THE CEREBRAL AND SYSTEMIC HEMODYNAMIC AND METABOLIC EFFECTS OF DESFLURANE-INDUCED HYPOTENSION IN DOGS

The cerebral and systemic hemodynamic and metabolic effects of hypotension induced with desflurane were examined in 11 dogs. During a steady-state baseline period under 1 MAC desflurane (7.2%), the following were measured or derived: arterial, pulmonary artery, and pulmonary artery occlusion pressures; arterial, mixed venous, and sagittal sinus blood gases; cardiac index and cerebral blood flow (CBF); whole-body and cerebral O2 consumption; systemic and cerebral vascular resistance; intracranial pressure; and blood glucose and lactate concentrations. After the baseline period, hypotension to a mean arterial pressure (MAP) of 50 mmHg was produced by 15.5% (2.2 MAC), and hypotension to an MAP of 40 mmHg was produced by 17.1% (2.4 MAC) for 1 h. During this hypotensive period all measurements were taken at 5- or 15-min intervals. At the end of the hypotensive period, brain biopsy specimens were taken for measurement of cerebral concentrations of ATP, phosphocreatine, and lactate to determine whether there was any metabolic evidence of cerebral ischemia. Desflurane-induced hypotension produced a significant, 40-50% decrease in cardiac index with a significant change in systemic vascular resistance at the lower blood pressure, but produced little change in heart rate.
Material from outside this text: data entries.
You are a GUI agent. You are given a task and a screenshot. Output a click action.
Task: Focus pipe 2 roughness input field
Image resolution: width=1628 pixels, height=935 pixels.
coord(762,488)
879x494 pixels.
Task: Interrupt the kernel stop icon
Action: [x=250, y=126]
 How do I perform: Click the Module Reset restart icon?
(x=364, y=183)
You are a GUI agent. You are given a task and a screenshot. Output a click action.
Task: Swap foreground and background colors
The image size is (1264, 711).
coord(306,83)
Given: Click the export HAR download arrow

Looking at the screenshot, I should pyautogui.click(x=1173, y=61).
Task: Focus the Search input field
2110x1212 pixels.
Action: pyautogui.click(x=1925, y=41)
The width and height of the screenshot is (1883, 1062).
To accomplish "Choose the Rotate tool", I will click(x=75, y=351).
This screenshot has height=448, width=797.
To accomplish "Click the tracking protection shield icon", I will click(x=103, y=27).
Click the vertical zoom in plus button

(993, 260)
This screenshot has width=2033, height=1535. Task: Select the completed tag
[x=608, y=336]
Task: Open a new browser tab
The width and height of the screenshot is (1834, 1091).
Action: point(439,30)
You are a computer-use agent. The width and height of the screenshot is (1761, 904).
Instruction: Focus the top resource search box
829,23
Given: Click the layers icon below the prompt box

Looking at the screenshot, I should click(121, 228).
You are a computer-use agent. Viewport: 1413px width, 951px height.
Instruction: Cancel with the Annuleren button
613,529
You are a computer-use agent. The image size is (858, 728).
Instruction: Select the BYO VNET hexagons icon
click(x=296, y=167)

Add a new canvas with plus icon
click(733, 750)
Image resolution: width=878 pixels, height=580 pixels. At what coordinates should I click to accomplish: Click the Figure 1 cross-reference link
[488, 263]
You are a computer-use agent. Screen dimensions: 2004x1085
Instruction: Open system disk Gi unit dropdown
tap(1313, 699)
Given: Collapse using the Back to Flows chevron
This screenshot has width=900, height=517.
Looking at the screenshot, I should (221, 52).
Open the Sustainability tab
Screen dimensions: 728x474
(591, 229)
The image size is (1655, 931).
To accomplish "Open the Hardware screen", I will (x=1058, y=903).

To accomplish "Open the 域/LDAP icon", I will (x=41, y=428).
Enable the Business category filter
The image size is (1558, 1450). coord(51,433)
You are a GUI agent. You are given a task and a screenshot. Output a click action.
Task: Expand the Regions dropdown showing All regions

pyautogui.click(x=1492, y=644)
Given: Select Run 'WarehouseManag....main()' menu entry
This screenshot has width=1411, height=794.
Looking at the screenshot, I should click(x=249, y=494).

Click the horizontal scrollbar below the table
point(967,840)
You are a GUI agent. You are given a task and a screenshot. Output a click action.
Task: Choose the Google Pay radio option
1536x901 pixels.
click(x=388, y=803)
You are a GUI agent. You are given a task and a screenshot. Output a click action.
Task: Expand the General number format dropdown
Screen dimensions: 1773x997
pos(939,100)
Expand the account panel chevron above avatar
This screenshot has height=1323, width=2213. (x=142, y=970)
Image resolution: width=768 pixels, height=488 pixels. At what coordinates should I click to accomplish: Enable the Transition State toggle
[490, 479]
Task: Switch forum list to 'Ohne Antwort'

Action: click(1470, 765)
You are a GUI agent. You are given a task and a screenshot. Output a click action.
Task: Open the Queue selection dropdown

Even though whole-body O2 consumption did not decrease, adequate peripheral perfusion was maintained with the lower cardiac output, as evidenced by lack of accumulation of blood lactate. Induced hypotension caused a significant, 50 (at MAP = 50 mmHg) to 64% (at MAP = 40 mmHg) decrease in cerebral perfusion pressure, accompanied by a significant, 36 (at MAP = 50 mmHg) to 60% (at MAP = 40 mmHg) decrease in CBF. The concentration of desflurane necessary to produce these levels of hypotension significantly decreased cerebral O2 consumption (CMR(O2)) 19-21%, to 2.7-2.5 ml.min-1.100 g-1. The cerebral metabolite concentrations of high-energy phosphates taken at the end of the hypotensive period were within the range of normal canine values for our laboratory, although there was a moderate increase in lactate concentration. This indicates that the CBF, though decreased, was able to provide adequate cerebral perfusion to meet the demands of CMR(O2) even during the period of profound hypotension.